Wednesday, February 2, 2011

Neuromancer Thoughts: Both More and Less Than People

Hangars Liquides
Location: Scarlet Tiers of The Eastern Seaboard Fission Authority

Image credit: "Hangars Liquides" by Ka Rasmuson at Flickr

Finishing Neuromancer for perhaps the fifth or sixth time, I am still stuck with a question that I put to my class earlier today:

What would motivate you to merge with a machine? To put in a neural  implant so you could interface with data as surely as Case?

Gibson projected doing that with electrodes glued to our scalps, something that seems as quaint to me today as all of his mentions of magnetic tape in what may be the year 2030.  We won't need electrodes if we ever do develop a brain-hardware interface: we know a great deal more today about neuroscience than we did in 1984. Over at New World Notes, Wagner James Au occasionally reports on interfaces that permit the blind or paralyzed to manipulate data.  In a silly way, his recent post on a novel use of Xbox Kinect shows that the drive to merge meat and mind online hasn't abated.

I suspect we will make the technological, neurological, and moral leap one day to do far more. On a bad day, when I'm very tired, I think "well, I'm glad I won't live that long." On better days, I hope to try something like that, if only as a "tourist."

On the other hand, there's a danger with any sufficiently advanced technology: it might make us think we are gods who work magic. That's the dark corollary of the third of Clarke's Laws for you.

I don't know if my students, many of them having had their heads spun round by this important and very confusing book, understand that this novel reaches for a big theme. Gibson wants us to ponder a few things it seems:
  • What is "human"? 
  • What do we lose as we gain power through cybernetic prostheses?
  • Would we take the chance to become immortal if we could? Would we dare NOT take it?
Near the end of the novel, Case refuses Neuromancer's offer of immortality, a space where Linda Lee still lives, or thinks she lives, in what amounts to an event horizon inside the AI's self.

We may all live to know if such an offer awaits us. Before writing this post, I never realized that Arthur C. Clarke postulated three laws. The second is worth noting here:

"The only way of discovering the limits of the possible is to venture a little way past them into the impossible."

Gibson's fiction, always venturing past those limits, will retain its cultural significance as the rest of us follow in his wake.


Miso Susanowa said...

Do you take your students through the other two books of the trilogy also?

Iggy O said...

Miso, if we were doing a seminar, I might. But the class provides an overview of the idea and use of cyberspace for first-years.

I think Gibson's first novel does enough damage :) I was even tempted to substitute Snow Crash.

The best moment so far came during a screening of a clip from the documentary Cyberpunk, when Gibson notes that folks may identify more with their brands than with their nation. One student had the courage to agree.
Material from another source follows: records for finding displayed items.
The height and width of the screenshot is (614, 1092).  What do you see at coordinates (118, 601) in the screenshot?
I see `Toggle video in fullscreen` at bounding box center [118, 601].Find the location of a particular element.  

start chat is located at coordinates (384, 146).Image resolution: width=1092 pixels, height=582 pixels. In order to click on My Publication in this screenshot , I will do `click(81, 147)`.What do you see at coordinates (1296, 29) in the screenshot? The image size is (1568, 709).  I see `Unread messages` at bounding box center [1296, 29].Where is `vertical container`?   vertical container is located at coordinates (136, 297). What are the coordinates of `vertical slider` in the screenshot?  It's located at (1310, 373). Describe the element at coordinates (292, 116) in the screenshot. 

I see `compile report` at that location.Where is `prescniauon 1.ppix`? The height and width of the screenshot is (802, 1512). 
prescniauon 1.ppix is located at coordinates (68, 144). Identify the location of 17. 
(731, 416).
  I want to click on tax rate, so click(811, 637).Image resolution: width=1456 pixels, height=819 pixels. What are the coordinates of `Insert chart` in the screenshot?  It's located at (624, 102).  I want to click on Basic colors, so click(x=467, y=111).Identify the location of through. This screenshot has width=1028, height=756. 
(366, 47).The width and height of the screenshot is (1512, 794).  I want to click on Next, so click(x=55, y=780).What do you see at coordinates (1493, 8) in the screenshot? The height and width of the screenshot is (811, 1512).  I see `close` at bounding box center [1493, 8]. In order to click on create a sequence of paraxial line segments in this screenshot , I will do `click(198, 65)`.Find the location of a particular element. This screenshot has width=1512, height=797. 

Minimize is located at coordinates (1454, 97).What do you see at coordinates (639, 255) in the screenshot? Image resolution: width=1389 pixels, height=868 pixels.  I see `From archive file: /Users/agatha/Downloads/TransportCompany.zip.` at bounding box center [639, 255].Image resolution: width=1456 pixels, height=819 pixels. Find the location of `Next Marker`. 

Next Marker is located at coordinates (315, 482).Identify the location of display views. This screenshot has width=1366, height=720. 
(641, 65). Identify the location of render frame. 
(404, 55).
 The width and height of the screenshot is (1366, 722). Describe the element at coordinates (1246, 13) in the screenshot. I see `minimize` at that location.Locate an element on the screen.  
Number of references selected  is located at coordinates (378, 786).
On a campus where co-eds carry around $500 purses, a quarter of the cars in student lots seem to be BWMs or similar, and every student it seems has an expensive phone paid for by their parents, one does wonder. But then, in my students' defense, I'd say we are all snared by the nets of consumerism. Even men I meet at farm-equipment shops call themselves "John Deere men" or "Chevy Truck men."

We are what we buy? I do not recall that from my thoroughly lower-middle-class, row-house childhood when no family I knew owned more than one car.